Queen excluder shaker box
Anyone have any prints or explain to me what one is/how to make one? Do I just staple a queen excluder to the bottom of a deep and shake bees down into an empty super? Should I put an excluder on the bottom of a deep with frames in it then bounce the box on top of the other box I want the bees into? I'm trying to get extra nurse bees into a queenless hive I'm going to use to graft with so I need to keep from accidentally adding a queen into the mix. Thanks for the replies
Re: Queen excluder shaker box
Nail a wood bound excluder to the bottom of a good hive body. Line the top 2" inside box with duct tape.
Place on cell builder and shake bees from combs of open brood, into the shaker box. The nurse bees will go down I to the hive. Drones and queens will be trapped above the excluder.
Re: Queen excluder shaker box
Exactly as Mike said. Here is a video of him doing it . . .
http://www.youtube.com/watch?v=uUSMXpeuUFE
Re: Queen excluder shaker box
Thanks for the video Keth, what do you do with the frames of brood from the hive that has the spotty brood pattern? What do you do with the queen once you find her?
Re: Queen excluder shaker box
Moon,
In that video we were actually joking about the brood pattern. It was a beautiful sold frame of brood. Of the hundreds of hives that I saw at Mikes I never saw one that had what one would refer to as "shot brood". He has great queens.

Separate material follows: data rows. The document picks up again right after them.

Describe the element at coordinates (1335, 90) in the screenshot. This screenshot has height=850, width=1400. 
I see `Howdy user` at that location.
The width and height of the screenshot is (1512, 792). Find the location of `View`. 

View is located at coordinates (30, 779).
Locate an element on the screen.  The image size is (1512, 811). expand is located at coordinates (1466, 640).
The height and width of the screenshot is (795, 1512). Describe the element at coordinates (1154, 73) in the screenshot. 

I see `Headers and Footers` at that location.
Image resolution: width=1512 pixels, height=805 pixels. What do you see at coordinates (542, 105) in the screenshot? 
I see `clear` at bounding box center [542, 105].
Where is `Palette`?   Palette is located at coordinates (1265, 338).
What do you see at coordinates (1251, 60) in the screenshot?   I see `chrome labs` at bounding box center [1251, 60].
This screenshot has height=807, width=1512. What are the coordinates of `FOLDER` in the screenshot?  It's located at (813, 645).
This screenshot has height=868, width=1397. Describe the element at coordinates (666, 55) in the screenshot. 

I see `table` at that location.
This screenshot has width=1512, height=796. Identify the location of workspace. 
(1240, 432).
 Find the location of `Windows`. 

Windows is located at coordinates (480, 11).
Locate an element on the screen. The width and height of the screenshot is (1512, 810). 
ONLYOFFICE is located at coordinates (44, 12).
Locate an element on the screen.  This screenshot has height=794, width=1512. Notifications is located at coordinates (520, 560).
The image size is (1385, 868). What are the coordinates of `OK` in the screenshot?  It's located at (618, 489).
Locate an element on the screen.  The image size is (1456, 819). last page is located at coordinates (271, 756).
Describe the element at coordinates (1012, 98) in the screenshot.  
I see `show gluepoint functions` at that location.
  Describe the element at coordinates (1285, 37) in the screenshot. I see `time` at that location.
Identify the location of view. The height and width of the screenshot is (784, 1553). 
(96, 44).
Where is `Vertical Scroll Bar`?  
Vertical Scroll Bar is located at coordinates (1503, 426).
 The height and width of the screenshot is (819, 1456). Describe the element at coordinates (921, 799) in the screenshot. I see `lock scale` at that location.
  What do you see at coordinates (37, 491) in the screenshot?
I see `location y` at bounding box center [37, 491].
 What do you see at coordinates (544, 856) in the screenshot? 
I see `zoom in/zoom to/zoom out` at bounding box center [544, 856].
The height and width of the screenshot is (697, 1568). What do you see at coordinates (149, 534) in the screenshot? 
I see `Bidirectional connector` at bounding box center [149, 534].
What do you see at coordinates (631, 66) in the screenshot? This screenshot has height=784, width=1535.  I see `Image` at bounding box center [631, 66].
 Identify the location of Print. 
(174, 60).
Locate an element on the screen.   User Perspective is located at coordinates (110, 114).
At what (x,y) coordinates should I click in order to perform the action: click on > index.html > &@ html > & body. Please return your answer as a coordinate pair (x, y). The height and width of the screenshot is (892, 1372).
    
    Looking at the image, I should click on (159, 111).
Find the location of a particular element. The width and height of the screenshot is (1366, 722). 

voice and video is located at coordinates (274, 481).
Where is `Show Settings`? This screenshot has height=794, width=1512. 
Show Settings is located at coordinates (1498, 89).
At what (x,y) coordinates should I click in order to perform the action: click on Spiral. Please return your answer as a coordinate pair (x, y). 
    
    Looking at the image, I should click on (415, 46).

Since we were building a queenless cell builder if we found the queen in the shaker box we would just pick her up and put her in the donor hive.
Re: Queen excluder shaker box
Quote:
Originally Posted by
Keth Comollo
Thank you for this video. :) wish I had brood patterns like that.
Re: Queen excluder shaker box
A couple of questions: Why the duct tape at the top of the box? Does it have to be a wood bound excluder, or would a plastic one work?
Re: Queen excluder shaker box
It is a funny thing but bees don't like walking across duct tape. They will but reluctantly. Once you have shaken 5-6 frames of bees into the box you do need to flick some down with the brush to keep them from boiling over but the duct tape acts as an invisible barrier noticeably. I learned this from Mike Palmer and it works. A few flicks of the brush, a small whiff of smoke usually is enough to get those valuable nurse bees heading in the right direction into the cell builder.
As for a plastic excluder I don't think it is durable enough. With a wooden framed metal one you can glue and staple it to a deep and it is quite bombproof. The shaker box spends a lot of time on the ground and well as in the bed of the truck and I think a plastic one would fail a lot sooner with the abuse of being dragged through one outyard to the next.